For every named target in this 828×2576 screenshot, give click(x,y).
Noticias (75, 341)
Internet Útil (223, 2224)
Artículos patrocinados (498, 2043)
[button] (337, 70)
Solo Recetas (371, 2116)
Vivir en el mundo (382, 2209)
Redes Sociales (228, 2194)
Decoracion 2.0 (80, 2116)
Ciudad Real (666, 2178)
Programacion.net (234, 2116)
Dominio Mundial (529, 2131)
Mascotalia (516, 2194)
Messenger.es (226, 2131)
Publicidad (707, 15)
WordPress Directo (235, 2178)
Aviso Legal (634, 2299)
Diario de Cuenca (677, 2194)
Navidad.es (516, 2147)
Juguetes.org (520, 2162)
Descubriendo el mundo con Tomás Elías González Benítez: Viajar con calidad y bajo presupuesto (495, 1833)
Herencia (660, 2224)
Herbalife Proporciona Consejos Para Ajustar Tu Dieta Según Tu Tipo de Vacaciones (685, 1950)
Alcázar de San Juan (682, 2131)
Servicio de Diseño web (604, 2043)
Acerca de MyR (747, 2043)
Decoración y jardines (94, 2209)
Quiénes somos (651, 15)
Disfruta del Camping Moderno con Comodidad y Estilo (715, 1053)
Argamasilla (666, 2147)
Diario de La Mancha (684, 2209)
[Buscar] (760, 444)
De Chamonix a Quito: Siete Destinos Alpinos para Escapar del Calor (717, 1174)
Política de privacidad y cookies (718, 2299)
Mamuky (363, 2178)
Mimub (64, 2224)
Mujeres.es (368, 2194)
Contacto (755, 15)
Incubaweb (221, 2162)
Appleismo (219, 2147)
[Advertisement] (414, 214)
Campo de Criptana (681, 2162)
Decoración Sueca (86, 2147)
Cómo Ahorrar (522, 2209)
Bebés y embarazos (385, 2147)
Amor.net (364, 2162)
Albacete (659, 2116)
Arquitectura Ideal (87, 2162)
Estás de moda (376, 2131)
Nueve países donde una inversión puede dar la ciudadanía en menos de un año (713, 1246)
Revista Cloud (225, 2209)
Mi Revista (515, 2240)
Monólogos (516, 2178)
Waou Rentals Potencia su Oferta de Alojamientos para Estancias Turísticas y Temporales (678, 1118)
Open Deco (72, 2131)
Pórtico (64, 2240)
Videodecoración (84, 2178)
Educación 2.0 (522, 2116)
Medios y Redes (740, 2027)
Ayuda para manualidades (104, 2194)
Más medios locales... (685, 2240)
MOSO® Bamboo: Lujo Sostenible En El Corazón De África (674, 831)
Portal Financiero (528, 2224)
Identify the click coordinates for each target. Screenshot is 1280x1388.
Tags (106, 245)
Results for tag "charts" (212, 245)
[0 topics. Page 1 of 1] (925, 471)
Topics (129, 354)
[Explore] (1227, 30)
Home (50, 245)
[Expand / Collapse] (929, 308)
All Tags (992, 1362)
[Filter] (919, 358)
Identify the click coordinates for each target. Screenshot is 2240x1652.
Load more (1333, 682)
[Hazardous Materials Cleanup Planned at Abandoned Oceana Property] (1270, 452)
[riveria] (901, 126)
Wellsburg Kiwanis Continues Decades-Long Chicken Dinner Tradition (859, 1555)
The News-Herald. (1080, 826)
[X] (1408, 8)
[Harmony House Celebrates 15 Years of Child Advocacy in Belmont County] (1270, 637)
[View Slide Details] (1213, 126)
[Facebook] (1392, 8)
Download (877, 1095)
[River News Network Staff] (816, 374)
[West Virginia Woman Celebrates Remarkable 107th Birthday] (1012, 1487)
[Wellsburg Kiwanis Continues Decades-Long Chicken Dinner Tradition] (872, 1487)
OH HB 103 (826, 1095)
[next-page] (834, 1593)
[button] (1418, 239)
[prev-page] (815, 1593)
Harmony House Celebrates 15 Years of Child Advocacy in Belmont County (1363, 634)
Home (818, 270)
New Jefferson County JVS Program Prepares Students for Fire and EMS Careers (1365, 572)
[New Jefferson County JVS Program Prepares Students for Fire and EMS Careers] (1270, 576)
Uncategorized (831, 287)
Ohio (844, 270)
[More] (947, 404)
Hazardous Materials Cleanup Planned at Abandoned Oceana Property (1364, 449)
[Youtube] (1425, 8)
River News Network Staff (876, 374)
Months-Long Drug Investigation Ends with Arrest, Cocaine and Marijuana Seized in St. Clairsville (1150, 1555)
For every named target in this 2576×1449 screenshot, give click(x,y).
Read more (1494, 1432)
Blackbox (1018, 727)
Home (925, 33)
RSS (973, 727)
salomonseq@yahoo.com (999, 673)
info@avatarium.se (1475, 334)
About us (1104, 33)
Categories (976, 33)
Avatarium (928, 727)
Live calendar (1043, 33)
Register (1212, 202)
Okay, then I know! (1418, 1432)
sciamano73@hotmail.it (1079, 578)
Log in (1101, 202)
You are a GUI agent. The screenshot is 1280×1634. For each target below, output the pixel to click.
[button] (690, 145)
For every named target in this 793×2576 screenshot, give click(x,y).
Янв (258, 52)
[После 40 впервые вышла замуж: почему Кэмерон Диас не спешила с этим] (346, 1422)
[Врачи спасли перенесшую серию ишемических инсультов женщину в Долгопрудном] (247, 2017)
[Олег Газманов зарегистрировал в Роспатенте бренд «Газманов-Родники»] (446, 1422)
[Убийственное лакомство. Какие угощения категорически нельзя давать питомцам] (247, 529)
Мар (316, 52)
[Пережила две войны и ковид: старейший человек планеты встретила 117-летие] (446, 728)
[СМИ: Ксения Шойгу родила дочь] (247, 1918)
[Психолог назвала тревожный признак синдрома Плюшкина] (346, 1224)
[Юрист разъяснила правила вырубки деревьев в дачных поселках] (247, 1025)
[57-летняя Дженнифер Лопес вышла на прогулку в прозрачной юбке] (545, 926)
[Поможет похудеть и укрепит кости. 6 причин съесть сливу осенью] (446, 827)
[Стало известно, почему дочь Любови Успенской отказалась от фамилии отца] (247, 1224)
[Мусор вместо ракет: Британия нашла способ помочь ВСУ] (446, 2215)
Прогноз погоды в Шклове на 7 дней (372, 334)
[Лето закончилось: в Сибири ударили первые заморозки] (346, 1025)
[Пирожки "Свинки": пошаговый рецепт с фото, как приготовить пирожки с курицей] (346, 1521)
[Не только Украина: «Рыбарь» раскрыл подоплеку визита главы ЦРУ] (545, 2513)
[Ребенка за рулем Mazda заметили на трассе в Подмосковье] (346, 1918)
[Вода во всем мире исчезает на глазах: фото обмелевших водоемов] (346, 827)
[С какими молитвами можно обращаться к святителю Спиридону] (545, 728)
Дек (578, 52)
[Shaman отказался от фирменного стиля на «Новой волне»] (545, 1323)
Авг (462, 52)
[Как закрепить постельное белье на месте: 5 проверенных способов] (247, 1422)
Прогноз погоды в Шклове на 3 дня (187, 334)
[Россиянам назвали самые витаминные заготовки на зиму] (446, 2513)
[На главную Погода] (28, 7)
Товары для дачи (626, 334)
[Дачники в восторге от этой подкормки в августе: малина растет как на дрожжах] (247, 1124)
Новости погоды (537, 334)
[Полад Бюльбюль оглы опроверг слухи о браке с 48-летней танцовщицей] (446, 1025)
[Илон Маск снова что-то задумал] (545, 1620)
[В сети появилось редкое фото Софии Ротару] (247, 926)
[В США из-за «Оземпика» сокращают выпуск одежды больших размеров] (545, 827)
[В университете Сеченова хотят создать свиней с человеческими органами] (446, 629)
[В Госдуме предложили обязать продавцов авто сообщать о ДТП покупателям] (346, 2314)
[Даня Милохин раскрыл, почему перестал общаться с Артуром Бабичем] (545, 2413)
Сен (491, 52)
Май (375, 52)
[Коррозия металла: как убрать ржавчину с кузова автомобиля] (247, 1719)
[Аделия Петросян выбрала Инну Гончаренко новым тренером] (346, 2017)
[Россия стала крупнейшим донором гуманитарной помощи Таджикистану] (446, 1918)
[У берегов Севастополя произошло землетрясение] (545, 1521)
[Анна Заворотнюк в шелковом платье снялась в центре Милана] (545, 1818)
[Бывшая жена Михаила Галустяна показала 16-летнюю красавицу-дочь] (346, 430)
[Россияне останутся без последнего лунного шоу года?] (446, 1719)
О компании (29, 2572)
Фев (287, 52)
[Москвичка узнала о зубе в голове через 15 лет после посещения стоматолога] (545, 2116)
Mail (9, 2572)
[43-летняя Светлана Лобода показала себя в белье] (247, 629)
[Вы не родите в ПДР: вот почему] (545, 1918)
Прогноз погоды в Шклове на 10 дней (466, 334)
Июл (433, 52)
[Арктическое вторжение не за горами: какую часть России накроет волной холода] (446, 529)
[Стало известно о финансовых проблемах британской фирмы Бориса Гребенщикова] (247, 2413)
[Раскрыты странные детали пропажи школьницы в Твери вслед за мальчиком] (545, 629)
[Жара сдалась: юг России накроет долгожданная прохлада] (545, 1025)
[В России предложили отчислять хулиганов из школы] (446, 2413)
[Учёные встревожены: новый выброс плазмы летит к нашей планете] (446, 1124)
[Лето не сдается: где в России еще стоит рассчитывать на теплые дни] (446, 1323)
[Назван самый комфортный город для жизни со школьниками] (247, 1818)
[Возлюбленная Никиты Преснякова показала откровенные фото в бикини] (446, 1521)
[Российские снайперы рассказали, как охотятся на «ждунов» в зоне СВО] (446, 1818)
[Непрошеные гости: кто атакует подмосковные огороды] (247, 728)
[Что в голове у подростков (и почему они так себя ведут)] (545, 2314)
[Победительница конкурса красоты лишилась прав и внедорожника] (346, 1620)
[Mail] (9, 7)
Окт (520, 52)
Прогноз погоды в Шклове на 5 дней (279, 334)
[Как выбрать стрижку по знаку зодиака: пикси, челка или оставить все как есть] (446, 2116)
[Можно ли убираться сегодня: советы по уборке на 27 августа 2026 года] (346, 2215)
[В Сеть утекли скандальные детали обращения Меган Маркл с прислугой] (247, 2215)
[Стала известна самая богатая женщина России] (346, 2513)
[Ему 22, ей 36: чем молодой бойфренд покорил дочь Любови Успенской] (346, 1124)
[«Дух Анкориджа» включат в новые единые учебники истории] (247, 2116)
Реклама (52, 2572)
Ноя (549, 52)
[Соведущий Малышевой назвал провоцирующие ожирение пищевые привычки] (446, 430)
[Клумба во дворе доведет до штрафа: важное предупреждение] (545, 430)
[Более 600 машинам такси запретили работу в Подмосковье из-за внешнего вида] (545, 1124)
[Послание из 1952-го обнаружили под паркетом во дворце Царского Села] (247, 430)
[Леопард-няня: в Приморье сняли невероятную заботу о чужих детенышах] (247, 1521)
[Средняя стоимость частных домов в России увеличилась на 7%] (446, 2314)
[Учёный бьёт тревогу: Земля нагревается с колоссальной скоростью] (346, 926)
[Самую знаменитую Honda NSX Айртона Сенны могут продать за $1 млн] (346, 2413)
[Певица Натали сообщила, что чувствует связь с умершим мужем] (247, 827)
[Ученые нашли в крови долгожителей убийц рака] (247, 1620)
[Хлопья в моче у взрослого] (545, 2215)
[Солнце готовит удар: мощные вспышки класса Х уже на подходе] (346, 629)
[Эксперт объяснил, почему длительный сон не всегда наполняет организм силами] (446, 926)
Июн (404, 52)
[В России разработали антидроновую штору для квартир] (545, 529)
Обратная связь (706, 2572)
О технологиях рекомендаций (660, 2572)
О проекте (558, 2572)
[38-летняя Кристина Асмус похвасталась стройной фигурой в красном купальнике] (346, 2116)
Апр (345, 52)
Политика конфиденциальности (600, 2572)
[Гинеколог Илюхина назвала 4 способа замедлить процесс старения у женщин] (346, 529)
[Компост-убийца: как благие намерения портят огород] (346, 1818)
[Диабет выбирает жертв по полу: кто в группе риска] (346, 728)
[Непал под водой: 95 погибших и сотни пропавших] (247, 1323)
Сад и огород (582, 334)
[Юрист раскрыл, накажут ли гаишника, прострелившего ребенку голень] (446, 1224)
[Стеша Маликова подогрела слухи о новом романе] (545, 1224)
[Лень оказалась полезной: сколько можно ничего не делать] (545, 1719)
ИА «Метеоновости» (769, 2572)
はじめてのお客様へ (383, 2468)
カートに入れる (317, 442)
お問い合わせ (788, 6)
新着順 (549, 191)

* * * * * * * * *

§ What the task asks
Give the exact lines, and only those, from the line containing "[Аделия Петросян выбрала" through the line containing "[Российские снайперы рассказали, как" in the entries above.

§ Task solution
[Аделия Петросян выбрала Инну Гончаренко новым тренером] (346, 2017)
[Россия стала крупнейшим донором гуманитарной помощи Таджикистану] (446, 1918)
[У берегов Севастополя произошло землетрясение] (545, 1521)
[Анна Заворотнюк в шелковом платье снялась в центре Милана] (545, 1818)
[Бывшая жена Михаила Галустяна показала 16-летнюю красавицу-дочь] (346, 430)
[Россияне останутся без последнего лунного шоу года?] (446, 1719)
О компании (29, 2572)
Фев (287, 52)
[Москвичка узнала о зубе в голове через 15 лет после посещения стоматолога] (545, 2116)
Mail (9, 2572)
[43-летняя Светлана Лобода показала себя в белье] (247, 629)
[Вы не родите в ПДР: вот почему] (545, 1918)
Прогноз погоды в Шклове на 10 дней (466, 334)
Июл (433, 52)
[Арктическое вторжение не за горами: какую часть России накроет волной холода] (446, 529)
[Стало известно о финансовых проблемах британской фирмы Бориса Гребенщикова] (247, 2413)
[Раскрыты странные детали пропажи школьницы в Твери вслед за мальчиком] (545, 629)
[Жара сдалась: юг России накроет долгожданная прохлада] (545, 1025)
[В России предложили отчислять хулиганов из школы] (446, 2413)
[Учёные встревожены: новый выброс плазмы летит к нашей планете] (446, 1124)
[Лето не сдается: где в России еще стоит рассчитывать на теплые дни] (446, 1323)
[Назван самый комфортный город для жизни со школьниками] (247, 1818)
[Возлюбленная Никиты Преснякова показала откровенные фото в бикини] (446, 1521)
[Российские снайперы рассказали, как охотятся на «ждунов» в зоне СВО] (446, 1818)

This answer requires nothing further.